Wenn das DIW Befunde über die "Mittelschicht" bastelt, geht es um die Aufrechterhaltung des ideologischen Bildes von der Gesellschaft - sie sei "im Grunde" gar nicht mehr "richtig kapitalistisch", die meisten Menschen gehörten zur "Mittelschicht" (Da ist von um die 70 % herum die Rede.), Worte wie Werktätiger oder Kapitalist seien veraltet oder kommunistische Kampfbegriffe.

 

Aber dieses ideologische Weltbild erodiert. Es ist wie im Märchen von den neuen Kleidern des Kaisers. Der Kerl Kapitalismus steht allmählich wieder so nackt da, wie er ist.
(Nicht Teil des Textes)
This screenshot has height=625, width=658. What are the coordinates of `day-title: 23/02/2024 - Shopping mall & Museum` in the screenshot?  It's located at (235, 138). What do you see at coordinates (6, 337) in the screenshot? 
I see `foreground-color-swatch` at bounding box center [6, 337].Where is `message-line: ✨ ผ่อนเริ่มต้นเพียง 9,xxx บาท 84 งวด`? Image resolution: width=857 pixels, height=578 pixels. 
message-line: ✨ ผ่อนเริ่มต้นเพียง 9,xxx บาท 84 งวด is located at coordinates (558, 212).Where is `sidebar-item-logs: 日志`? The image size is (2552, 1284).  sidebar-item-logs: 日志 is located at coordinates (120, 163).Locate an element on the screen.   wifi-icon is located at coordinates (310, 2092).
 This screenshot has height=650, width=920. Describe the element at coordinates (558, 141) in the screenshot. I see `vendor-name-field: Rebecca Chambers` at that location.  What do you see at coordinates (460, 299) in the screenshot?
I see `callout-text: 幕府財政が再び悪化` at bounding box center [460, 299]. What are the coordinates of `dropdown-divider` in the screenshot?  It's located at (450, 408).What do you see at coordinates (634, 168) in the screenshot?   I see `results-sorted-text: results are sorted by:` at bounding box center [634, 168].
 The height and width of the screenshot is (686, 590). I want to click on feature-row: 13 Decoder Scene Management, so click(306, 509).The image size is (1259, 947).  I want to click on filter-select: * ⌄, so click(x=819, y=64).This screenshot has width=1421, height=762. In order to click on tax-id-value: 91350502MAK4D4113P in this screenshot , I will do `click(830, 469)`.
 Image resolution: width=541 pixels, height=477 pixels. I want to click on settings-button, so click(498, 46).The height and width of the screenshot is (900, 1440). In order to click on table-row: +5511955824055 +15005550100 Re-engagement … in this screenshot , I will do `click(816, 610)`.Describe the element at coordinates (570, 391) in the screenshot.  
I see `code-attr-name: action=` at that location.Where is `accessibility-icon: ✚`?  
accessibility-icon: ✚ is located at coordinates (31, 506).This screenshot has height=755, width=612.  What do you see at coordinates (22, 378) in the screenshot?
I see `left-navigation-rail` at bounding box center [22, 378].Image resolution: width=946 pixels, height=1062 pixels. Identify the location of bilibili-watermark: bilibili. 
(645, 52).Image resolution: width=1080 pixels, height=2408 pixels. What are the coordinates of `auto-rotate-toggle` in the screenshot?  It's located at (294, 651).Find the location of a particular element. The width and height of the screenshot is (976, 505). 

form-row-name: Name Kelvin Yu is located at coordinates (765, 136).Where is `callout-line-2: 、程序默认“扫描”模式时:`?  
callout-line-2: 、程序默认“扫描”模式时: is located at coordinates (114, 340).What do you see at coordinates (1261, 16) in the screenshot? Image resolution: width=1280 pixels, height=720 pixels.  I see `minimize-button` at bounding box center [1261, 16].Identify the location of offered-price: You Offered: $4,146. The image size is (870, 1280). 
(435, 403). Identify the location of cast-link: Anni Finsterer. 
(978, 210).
Die neuen Kleider Wohlstandsgesellschaft, Mittelstandsgesellschaft, "Arbeitgeber" und "Abeitnehmer" (eine besonders waghalsige Verdrehung, denn es ist ja genau anders herum), soziale Marktwirtschaft etc.pp. sind mittlerweile ziemlich spinnfädige Fetzchen. Kapitalismus ist Kapitalismus, nichts anderes, Punkt. Die Insassen dieser feinen Gesellschaft sind die Kapitalistenklasse (oder, ihren Anhang mitgerechnet: die Bourgeoisie), die Arbeiterklasse und einige Schichten dazwischen. Weniger als 1 % der Bürger, nämlich die Angehörigen der Monopolbourgeoisie, einige Dutzend Milliardäre, bestimmen wo es langgeht - solange sich der Rest dieser feinen Gesellschaft das gefallen lässt und die angebliche Pracht der "neuen Kleider" ... nun, zwar nicht mehr wirklich bewundert, aber immer noch nicht recht fassen kann, dass es diese Kleider gar nicht gibt.

 

Wäre doch wirklich zu schön gewesen - ein Kapitalismus, der, keiner weiss wie, sich in Luft aufgelöst hätte. Aber Gesellschaftsordnungen lösen sichg nun  einmal nicht in Luft auf. Sie abschaffen und eine neue bauen kann man dagegen schon - eine, in der wir wirklich alle "Mittelschichtler" sind, nämlich in dem Sinn, dass es keine Armen und auch keine Milliardäre mehr gibt.